Simulation offers a pragmatic shortcut through this bottleneck, and SceniX is positioning itself at the forefront of that shift. By converting real‑world scans into high‑fidelity digital twins, the platform produces virtually unlimited training episodes, stress‑tests policies across diverse layouts, and flags failure modes before any hardware is touched. This “real‑to‑sim‑to‑real” pipeline compresses the iteration loop that traditionally required costly, time‑consuming physical trials. Even imperfect physics models can be useful if they capture the decision‑relevant aspects of contact, allowing AI algorithms to learn robust manipulation strategies in a safe, scalable environment.

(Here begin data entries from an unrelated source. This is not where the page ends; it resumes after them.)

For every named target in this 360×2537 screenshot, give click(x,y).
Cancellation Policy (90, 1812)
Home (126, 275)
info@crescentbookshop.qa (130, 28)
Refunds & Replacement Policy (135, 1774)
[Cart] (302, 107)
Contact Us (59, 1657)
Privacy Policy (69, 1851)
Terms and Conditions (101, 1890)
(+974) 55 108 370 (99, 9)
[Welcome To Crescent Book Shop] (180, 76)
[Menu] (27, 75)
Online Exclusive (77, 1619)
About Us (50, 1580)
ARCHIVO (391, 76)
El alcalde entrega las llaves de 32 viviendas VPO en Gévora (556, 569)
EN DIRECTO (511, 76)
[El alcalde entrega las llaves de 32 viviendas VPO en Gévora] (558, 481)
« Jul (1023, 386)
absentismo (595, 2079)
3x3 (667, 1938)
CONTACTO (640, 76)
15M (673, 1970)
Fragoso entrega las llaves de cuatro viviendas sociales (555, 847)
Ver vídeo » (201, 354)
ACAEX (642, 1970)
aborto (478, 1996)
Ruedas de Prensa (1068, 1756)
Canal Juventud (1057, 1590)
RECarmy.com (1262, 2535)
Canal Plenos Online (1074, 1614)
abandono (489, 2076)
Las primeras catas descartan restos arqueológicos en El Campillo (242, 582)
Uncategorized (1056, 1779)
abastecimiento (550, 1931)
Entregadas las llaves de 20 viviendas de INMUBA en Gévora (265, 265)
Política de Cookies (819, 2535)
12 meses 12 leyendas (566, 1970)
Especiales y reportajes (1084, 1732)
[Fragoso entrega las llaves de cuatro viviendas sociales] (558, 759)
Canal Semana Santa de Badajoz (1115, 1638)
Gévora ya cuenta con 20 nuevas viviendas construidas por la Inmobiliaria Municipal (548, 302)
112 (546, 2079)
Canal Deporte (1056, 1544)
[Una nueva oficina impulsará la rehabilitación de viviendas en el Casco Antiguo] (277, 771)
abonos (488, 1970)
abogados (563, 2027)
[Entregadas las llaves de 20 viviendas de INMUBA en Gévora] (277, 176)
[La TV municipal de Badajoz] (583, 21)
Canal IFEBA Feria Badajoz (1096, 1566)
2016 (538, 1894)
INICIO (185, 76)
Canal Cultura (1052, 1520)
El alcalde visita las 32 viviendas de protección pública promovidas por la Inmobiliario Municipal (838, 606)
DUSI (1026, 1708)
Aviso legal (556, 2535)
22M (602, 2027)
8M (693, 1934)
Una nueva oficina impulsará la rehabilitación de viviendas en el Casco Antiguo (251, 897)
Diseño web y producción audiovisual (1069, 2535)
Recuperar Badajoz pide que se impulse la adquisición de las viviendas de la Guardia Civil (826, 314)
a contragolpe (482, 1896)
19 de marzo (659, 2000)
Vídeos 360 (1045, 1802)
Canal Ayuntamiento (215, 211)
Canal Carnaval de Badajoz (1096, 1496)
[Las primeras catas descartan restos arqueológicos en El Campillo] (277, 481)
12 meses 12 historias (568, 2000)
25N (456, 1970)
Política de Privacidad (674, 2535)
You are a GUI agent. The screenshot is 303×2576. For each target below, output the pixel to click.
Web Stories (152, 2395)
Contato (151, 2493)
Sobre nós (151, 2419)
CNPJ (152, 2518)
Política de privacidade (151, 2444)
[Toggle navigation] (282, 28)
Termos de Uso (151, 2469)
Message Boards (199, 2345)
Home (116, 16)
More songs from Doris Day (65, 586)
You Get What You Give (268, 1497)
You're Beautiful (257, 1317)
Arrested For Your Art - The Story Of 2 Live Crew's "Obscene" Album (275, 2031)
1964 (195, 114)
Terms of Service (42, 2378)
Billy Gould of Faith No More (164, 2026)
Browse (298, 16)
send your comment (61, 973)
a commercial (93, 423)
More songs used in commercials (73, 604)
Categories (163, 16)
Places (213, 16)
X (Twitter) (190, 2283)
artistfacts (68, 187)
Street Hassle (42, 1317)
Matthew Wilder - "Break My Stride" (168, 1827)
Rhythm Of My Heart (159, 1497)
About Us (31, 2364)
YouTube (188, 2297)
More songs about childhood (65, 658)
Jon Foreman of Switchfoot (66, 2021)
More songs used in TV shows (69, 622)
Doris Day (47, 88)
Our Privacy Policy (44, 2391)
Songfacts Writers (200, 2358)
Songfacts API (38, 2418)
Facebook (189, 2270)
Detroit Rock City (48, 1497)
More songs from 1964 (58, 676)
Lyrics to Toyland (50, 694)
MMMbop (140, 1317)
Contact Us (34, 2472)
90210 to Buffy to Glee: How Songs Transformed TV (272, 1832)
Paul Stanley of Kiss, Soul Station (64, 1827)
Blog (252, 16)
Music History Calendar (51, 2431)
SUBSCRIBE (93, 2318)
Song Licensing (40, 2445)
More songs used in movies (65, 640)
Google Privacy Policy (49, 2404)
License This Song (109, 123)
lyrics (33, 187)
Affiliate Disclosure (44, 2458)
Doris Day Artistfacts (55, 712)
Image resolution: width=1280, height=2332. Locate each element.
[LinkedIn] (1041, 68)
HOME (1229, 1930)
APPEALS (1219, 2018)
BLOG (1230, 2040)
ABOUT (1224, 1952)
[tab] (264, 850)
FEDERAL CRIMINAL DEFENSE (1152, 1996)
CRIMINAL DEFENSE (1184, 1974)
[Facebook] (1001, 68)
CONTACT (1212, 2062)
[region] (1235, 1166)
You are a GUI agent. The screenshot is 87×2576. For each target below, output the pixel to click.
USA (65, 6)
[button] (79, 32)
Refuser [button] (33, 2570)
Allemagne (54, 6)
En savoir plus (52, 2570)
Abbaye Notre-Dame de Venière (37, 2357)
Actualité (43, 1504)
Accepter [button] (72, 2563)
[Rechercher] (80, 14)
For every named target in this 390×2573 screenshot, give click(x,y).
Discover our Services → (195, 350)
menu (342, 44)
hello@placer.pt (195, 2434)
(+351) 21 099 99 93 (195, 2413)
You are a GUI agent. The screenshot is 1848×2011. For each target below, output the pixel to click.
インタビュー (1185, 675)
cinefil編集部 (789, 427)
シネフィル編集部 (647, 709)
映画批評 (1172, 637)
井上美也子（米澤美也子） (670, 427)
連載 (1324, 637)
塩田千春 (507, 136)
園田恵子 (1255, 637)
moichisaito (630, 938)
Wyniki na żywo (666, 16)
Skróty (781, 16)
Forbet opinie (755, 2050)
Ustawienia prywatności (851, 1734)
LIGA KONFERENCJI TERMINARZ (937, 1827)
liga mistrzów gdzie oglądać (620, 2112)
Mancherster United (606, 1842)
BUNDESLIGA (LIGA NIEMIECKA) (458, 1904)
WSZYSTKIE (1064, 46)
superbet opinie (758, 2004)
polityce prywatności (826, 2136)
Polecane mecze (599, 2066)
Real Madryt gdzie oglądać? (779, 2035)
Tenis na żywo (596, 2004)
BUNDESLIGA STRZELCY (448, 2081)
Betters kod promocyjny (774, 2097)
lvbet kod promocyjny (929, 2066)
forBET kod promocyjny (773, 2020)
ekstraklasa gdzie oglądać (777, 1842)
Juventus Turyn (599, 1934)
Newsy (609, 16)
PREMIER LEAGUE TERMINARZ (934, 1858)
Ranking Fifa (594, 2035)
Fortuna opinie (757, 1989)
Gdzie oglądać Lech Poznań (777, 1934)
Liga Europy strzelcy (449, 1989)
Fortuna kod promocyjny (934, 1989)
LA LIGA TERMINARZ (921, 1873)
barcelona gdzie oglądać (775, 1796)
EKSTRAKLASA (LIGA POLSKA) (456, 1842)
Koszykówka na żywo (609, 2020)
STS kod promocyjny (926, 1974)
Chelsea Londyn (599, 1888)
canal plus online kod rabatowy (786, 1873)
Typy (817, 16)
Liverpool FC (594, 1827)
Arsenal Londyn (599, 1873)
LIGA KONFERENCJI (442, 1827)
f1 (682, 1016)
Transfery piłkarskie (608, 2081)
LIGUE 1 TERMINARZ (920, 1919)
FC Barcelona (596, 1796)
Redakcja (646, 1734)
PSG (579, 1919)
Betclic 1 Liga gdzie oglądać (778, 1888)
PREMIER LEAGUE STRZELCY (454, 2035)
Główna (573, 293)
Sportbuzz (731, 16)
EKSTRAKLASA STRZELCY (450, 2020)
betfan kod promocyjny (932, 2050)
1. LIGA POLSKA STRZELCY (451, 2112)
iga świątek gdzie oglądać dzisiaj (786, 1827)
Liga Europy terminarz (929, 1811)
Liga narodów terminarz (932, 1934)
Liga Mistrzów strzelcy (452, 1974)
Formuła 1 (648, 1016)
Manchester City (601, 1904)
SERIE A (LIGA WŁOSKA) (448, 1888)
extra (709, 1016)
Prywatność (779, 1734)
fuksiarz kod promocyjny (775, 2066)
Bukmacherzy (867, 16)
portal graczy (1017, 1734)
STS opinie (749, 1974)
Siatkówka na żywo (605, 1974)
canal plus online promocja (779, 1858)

The commercial payoff of accelerated simulation is already evident in semi‑structured domains where variation can be bounded—warehouse order fulfillment, factory line picking, laboratory sample handling, and retail back‑room stocking. In these settings, robots can achieve high utilization rates within a few years, delivering measurable labor savings and consistency gains. By contrast, fully unstructured home environments still demand a level of adaptive perception that current physical AI cannot guarantee, pushing widespread domestic deployment beyond the next decade. Investors and product teams should therefore prioritize simulation‑driven development for near‑term markets while tempering expectations for household robots.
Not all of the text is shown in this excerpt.